The Mohr’s years of service to the City of Lake Forest was recognized when they were given the Lawrence R. Temple Distinguished Service Award Jan. 19 during a City Council meeting at City Hall. This is the first time there have been two recipients.
Roger Mohr has served as an elected and appointed city official, among other jobs, and Pauline Mohr worked on the Market Square Restoration Committee and the Lake Forest Preservation Foundation, among other things. But their service has gone beyond the city’s borders.
Roger Mohr went to Marquette University on an Evans Scholarship earned through caddying at Milwaukee Country Club. He started helping other young men who carried golf clubs do the same right after he entered the workforce.
“I’ve been very active in the Western Golf Association and the Evans Scholars,” Roger Mohr said. “It was so good to me I felt I should give back.”
An Evans Scholar recipient gets his or her tuition, room and board completely paid, according to Roger Mohr. He said more than 10,000 people have graduated college this way. After long-term involvement with the WGA and Evans Scholars, he got involved building the Evans Scholars’ endowment.
“We had enough to take care of the kids in school but needed to do something about the future,” Roger Mohr said. “Today it’s $69 million.”
Pauline Mohr said the endowment was zero when her husband started building it and that it grew to $20 million in its first 14 years while he was in charge.
Moving to Lake Bluff in 1963 and Lake Forest 11 years later, one of Pauline Mohr’s first plunges into volunteerism was assisting the Panel of American Women, being one of four women in a group spreading a message of racial and religious equality.
“We would have a Catholic, a Jew, an African American and what was known then as a WASP (white Anglo Saxon Protestant),” Pauline Mohr said. “We would all stand up there in a box (drawn on the floor) and explain our own point of view. We changed a lot of minds.”
When the Mohrs moved to Lake Forest, Pauline Mohr coupled raising five children with volunteering all over town. She said she used her teaching skills to offer Great Books courses to students at the then Gorton School as well as the School of St. Mary, Deer Path Middle School and schools in North Chicago.
Pauline Mohr also got involved with the Lake Forest-Lake Bluff Historical Society as well as the Lake Forest Preservation Foundation.
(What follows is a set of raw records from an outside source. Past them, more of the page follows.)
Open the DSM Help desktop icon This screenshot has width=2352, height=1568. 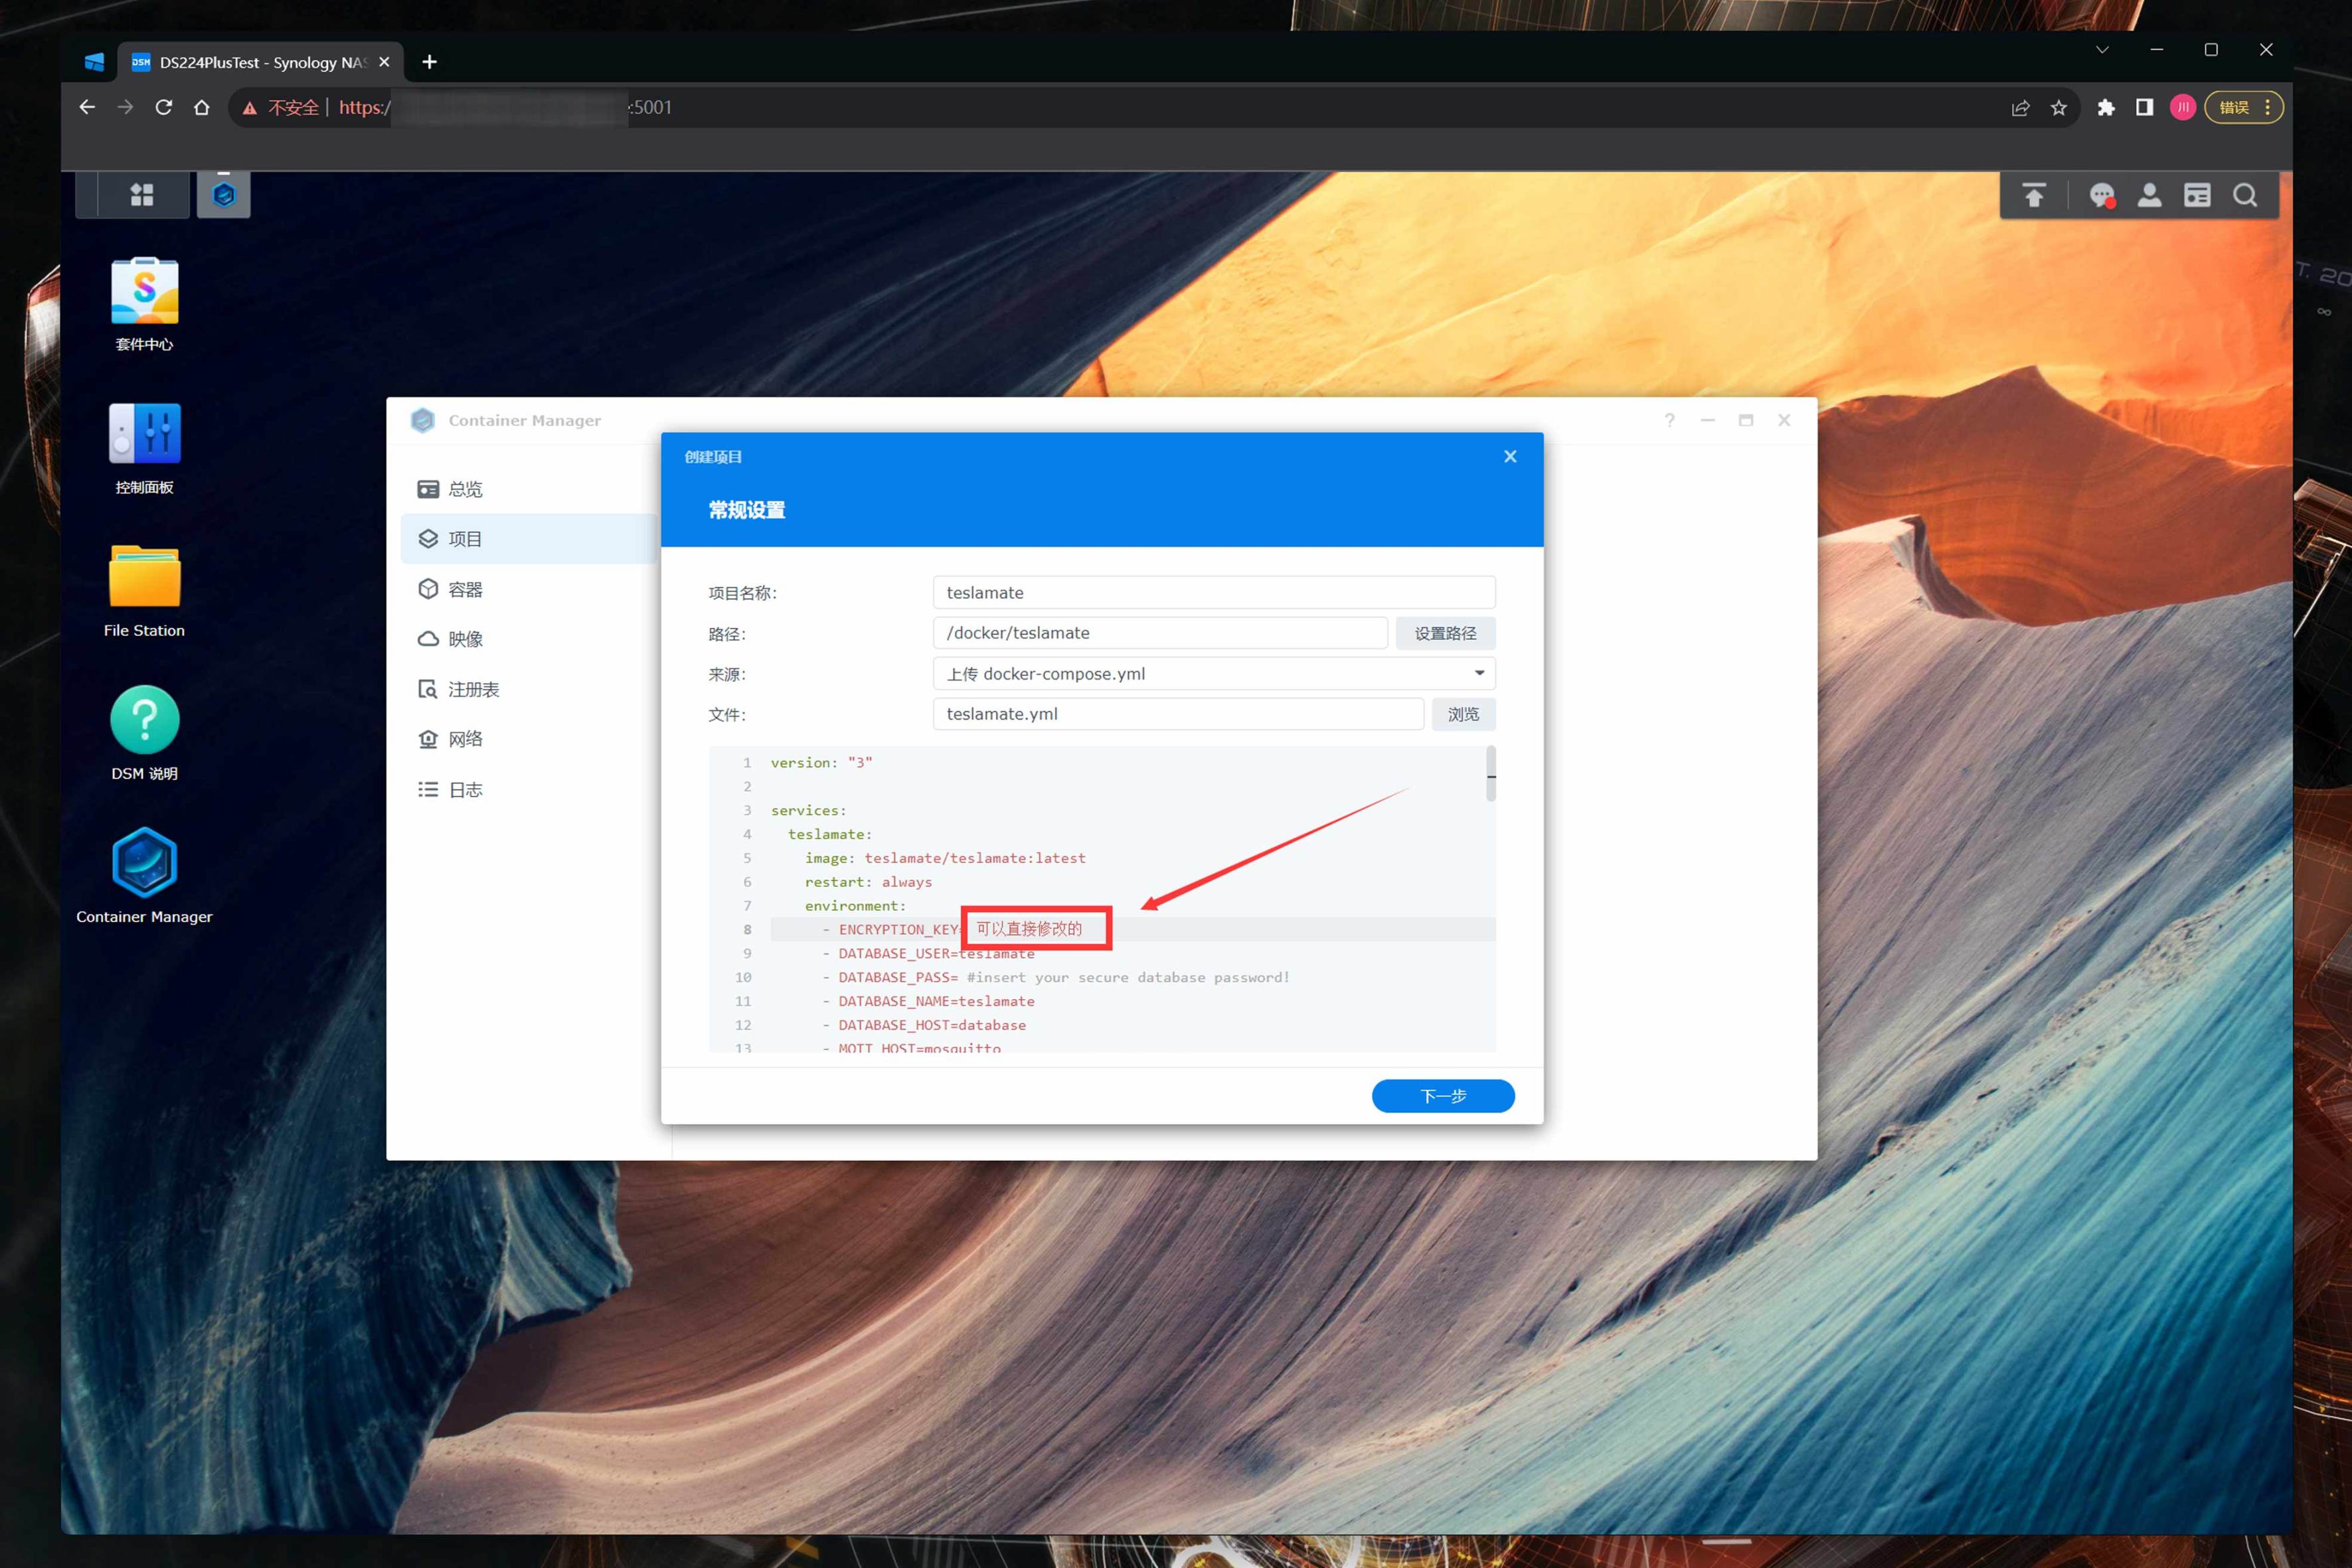click(144, 720)
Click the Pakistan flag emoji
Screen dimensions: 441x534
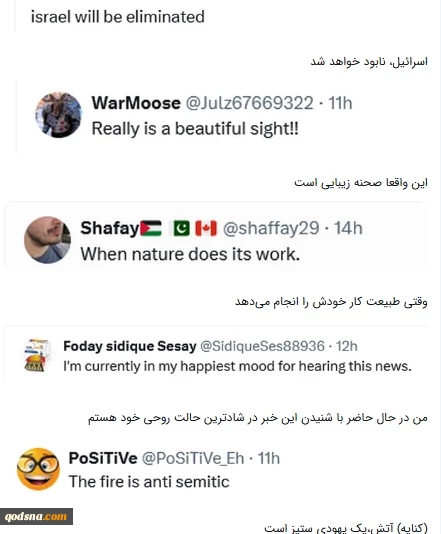click(182, 229)
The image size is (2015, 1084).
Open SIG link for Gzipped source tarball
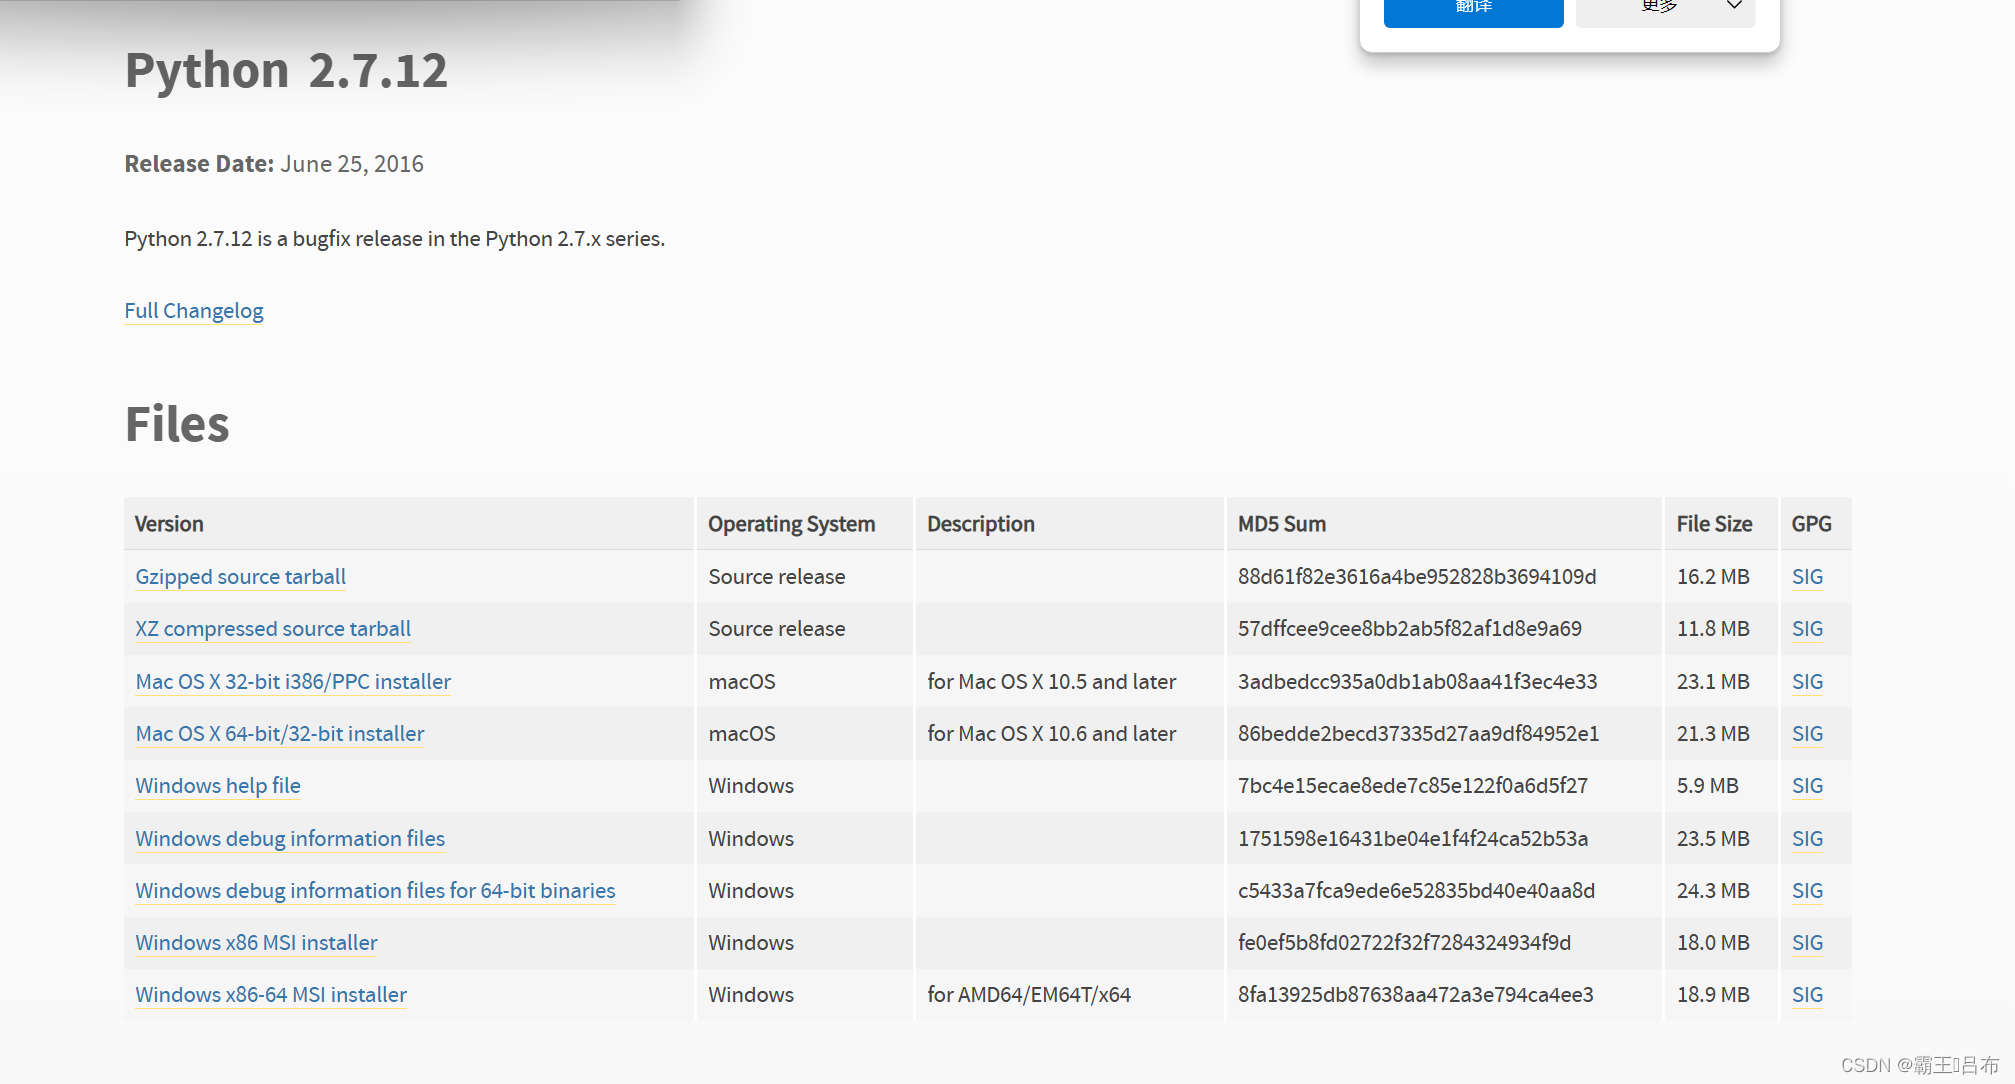coord(1807,577)
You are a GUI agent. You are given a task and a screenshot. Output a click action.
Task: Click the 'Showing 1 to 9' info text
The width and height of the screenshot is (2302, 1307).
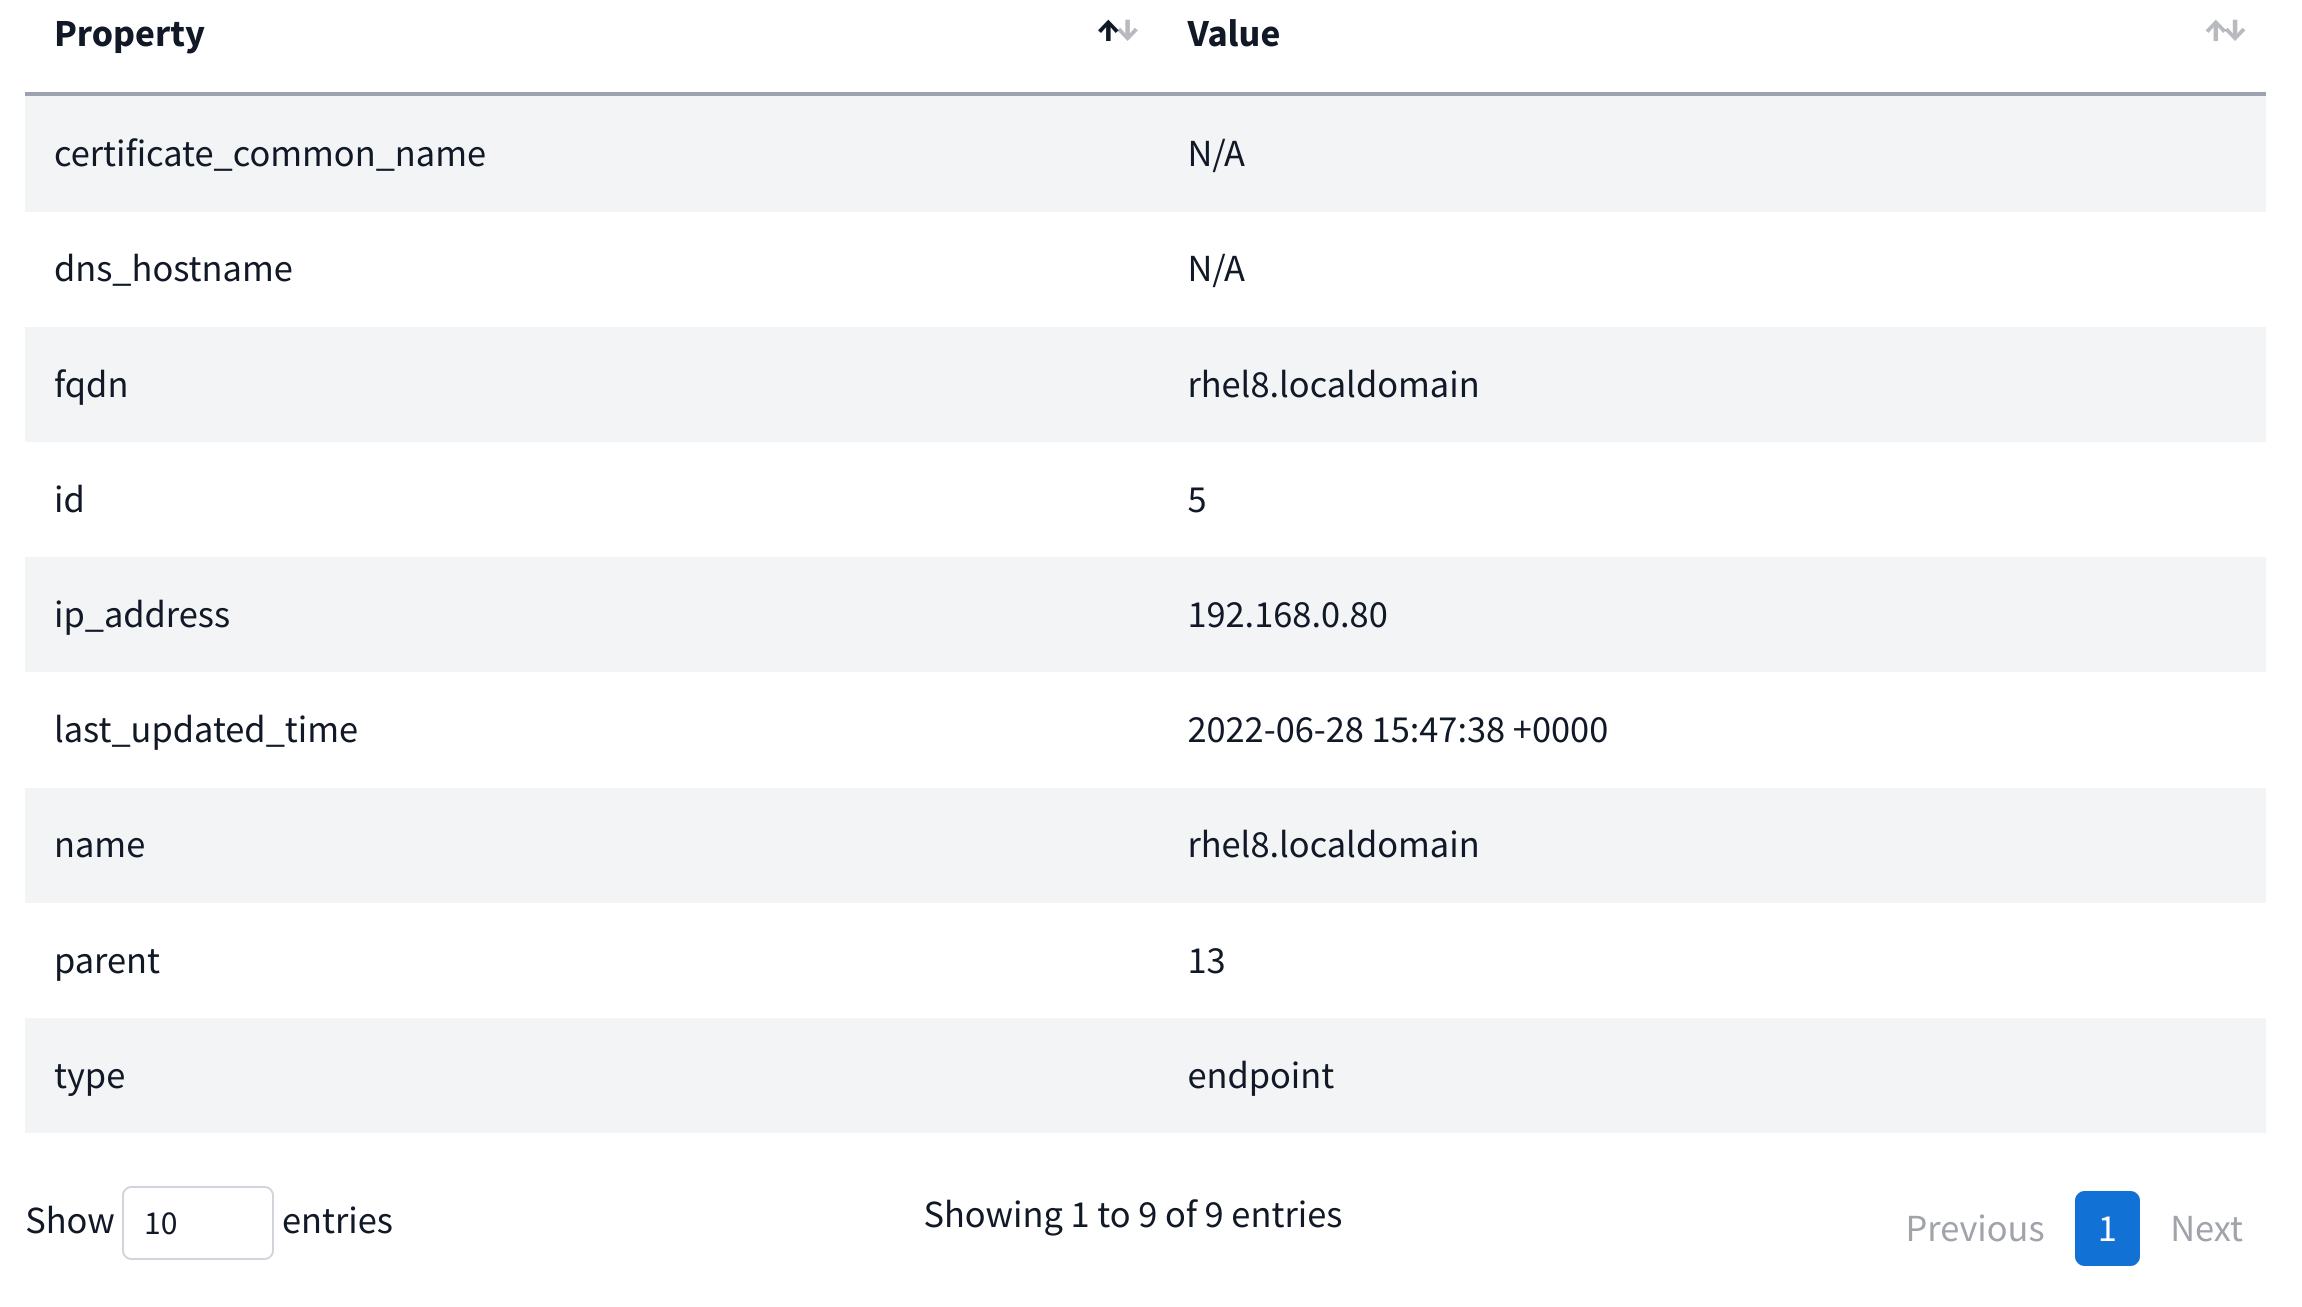click(x=1132, y=1215)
She said she did it in part to serve the community and in part to set an example for her children.
Besides helping the WGA, Roger Mohr did not immerse himself into civic volunteerism until he retired from the advertising business in 1993.
“I was just a working stiff until 1993,” Roger Mohr said. “Pauline (Mohr) was the one doing stuff for the city.”
Roger Mohr was not just any working stiff. He joined Arthur Meyerhoff and Associates in 1956 while in graduate school at Northwestern University.
“I was almost out of money and only had what I got on the GI bill,” Roger Mohr said. “The dean called me in and said (Meyerhoff) needed somebody in radio production. I got the job.”
Roger Mohr said that during his 37 years at Meyerhoff, he eventually became president, the company was sold to BBDO Worldwide and he retired as its vice chairman-international of the Chicago office in 1993.
After retiring, Roger Mohr joined the Lake Forest Plan Commission and served three terms as an alderman as well as getting involved with Northwestern Medicine Lake Forest Hospital among other things.
The biggest testament to the Mohr’s life of service may be the paths their adult children have chosen to lead. Daughter Kathy Zerkle helps run a no-kill animal shelter in California; son Greg Mohr is a surveyor for the National Forest Service; and after working as an administrator for Doctors Without Borders and Project Hope, son Tom Mohr now runs a division of Family Health International in Myanmar. He specializes in fighting Tuberculosis. Sadly, their daughter Kristen Mohr died at 22 of natural causes. Their daughter Mary Mohr has found solid success in the business world.
“I never really thought of it that way,” Pauline Mohr said when asked about her children’s propensity for good works. “We always tried to keep them from getting too materialistic.”